Do this:
Give back every one of the records below word for word, leaving the pictures out.
━━━ Data supplied
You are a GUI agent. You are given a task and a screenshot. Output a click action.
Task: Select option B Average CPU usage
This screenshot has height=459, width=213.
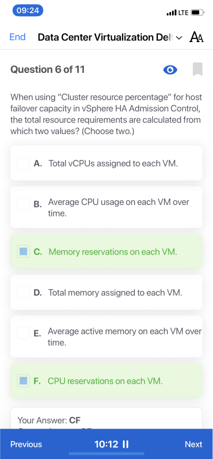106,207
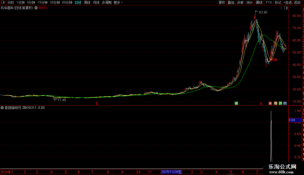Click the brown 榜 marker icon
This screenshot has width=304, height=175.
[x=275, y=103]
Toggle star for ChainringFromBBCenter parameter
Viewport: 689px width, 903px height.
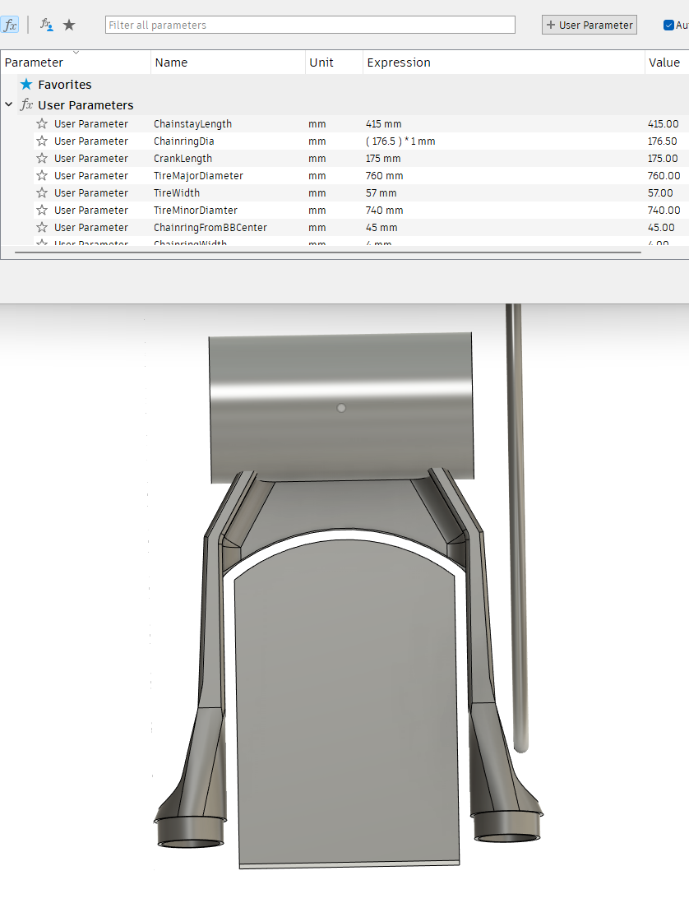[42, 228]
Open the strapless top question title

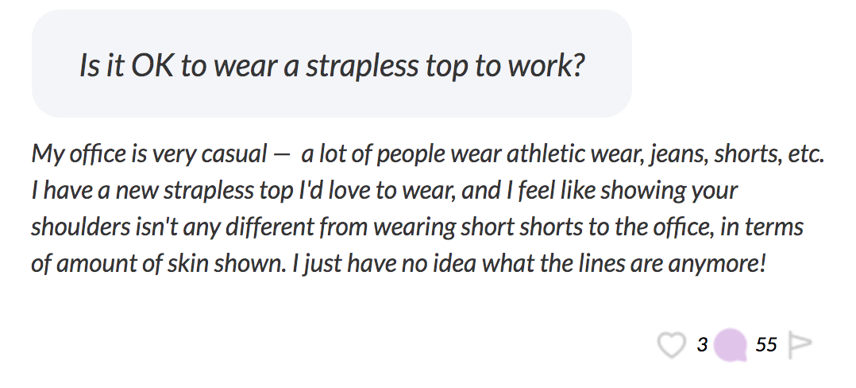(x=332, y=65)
━━━━━━
Answer to the exercise:
You are a GUI agent. You are given a task and a screenshot. Output a click action.
Task: Select option B Average CPU usage
This screenshot has height=459, width=213.
106,207
Click the brown 榜 marker icon
This screenshot has width=304, height=175.
[x=275, y=103]
Toggle star for ChainringFromBBCenter parameter
Viewport: 689px width, 903px height.
[42, 228]
Open the strapless top question title

(x=332, y=65)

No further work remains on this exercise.